ここだけの話ですが、掲載時の歴史的仮名遣ひは現代仮名遣いにあらためています。

コラム「非一般の神社関係者」

 異国の神の加護があるとかで、六月は婚礼の季節と云われる。もっとも、実際の挙式は秋の方が多いらしい。近年はまた祝言宜しく人前式も人気なようだが、遡れば平安時代、貴公子は姫の家に通って三日の夜に三日夜(みかよ)の餅を食べ、露顕(ところあらわし)の宴が催されて成婚を披露していた。神前元服も後代の様式であるように、古代社会一般の婚儀は神に対して誓いを立てる類でなく、専ら当該人の属する社会の中で必要とされたものだった。
 存外それは今も同じかもしれない。庶民の場合は親族や友人知人、職場の同僚に告げるくらいだが、国民的に知られる人ともなれば結婚するにもマスメディアを介して世に披露せねばならない。すると世間は○○ロスだと騒いだり、彼らの縁者でも知り合いでもないのに祝福したり貶したりと忙しくなる。現実はなかなかどうして、婚姻は両性の合意のみに基づくとはゆかないものだ。
 著名人の結婚相手はしばしば「一般男性/女性」と報道される。便利だが改めて考えると不思議な言い回しだ。お相手が「非一般」のことがあるのだろうか。芸能人は歌舞音曲その他に秀でた才能で大衆を沸かすにせよ、特殊な身分ではない。その意味で紛う方なく“非一般男性”と結ばれたと云い得る俳優はグレース・ケリーだろう。
 芸能人以外を「一般」と表すのは、芸能界の視点に立つからだ。ある属性を持った特定集団の立場から見て、その枠外にいる大多数の人が「一般」なので、視点が変わればその対象も変わる。神社界も、神社関係者以外をよく「一般」と呼んでいるが、もちろん斯界が特権階級なわけではない。
 そう云えば斯界が好むこの「神社関係者」という表現も、よくよく思案すると妙な響きに感じるのは気にし過ぎか。神職氏子崇敬者云々では煩瑣だからであろうが、では「神社関係者」とは誰なのか。
 「関係者」も“関係する者”以上の情報を明確にはせず、場に応じて対象を変え、故にそのままでは英語などにも翻訳しづらい表現である。具体的ではないから、芸能関係者や医療関係者などと云うときは概ね他称的か、敢えて曖昧にしたいときだ。一方で、斯界は「全国神社関係者大会」などと自称的。理念としては神社に関与する者の立場に際限など無いのだから他に表しようもないのはわかるが、これほどにも曖昧な表現が大手を振って使われていると、世間が思うニュアンスとの微妙な食い違いに可笑しみも覚える。
 「斯界」も“この業界”くらいの主観的な意味が本来だが、日常語では耳慣れない故か神社界隈では“神社界”を指すときの用語と化しつつある。さまざまな国民的問題にも公を自負して取り組む神社界は主客の境も曖昧なのかと、これはあまり一般的ではない神社関係者としての単なる小感。平素本欄に載るオピニオンとは似て非なるものだ。
(ライター・史学徒)
※『神社新報』(令和3年6月21日号)より

「非一般の神社関係者」のオーディオコメンタリーめいたもの

このコラムを書いた頃は、国民的に話題となったテレビドラマの主演俳優たちであるとか、人気のアナウンサーであるとか、著名人の結婚がニュースを賑わしていました。

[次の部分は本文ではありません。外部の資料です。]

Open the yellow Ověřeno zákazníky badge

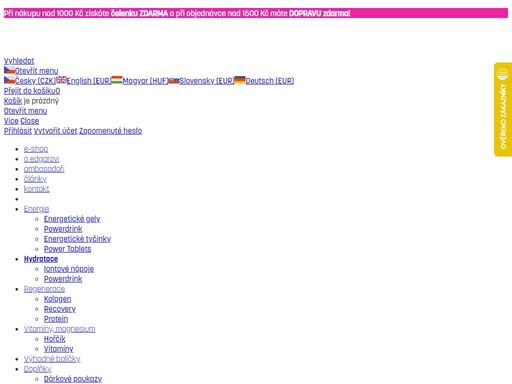click(x=503, y=109)
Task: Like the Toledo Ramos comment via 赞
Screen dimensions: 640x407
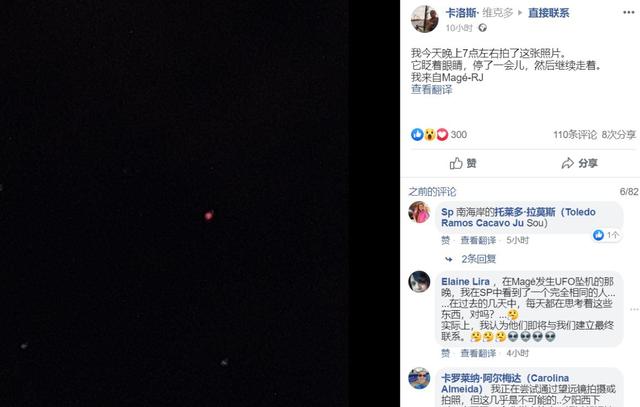Action: 445,240
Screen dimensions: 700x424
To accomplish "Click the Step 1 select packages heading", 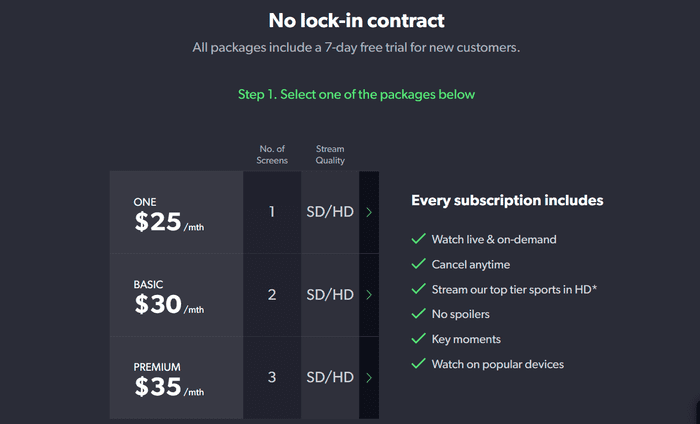I will click(x=356, y=95).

以前から、女性芸能人が一般男性と結婚するというニュース見るたびに非一般男性とはどんな立場なんだろうと思案していたのですが、あれこれ考えた結論としては皇族かな、となりました。
記事の見出しとしてはこんな感じ。

“女優のグレース・ケリーさん結婚。お相手はモナコの非一般男性”

最近は五輪関係者という単語も散々聞きました。
「関係者」とは便利な言葉ですが、使い勝手の良さとは対称的に、とても曖昧な表現です。いや、それこそがこの単語の便利な点なのかもしれません。

そうしたなかでも「神社関係者」という表現は、業界ではかなり積極的に使われている反面、それが何者なのかイマイチ漠然としています。
まるで「神社関係者」と呼ばれる人とは、仮面をかぶっているかのようではないでしょうか。

まったく別の話になりますが、↑こちらの仮面をつけた“神社関係者”氏の作品は次にどうなるものか、楽しみにしています。
くれぐれも締切という敵には追い詰められませんように、と絵馬に願ひつつ……。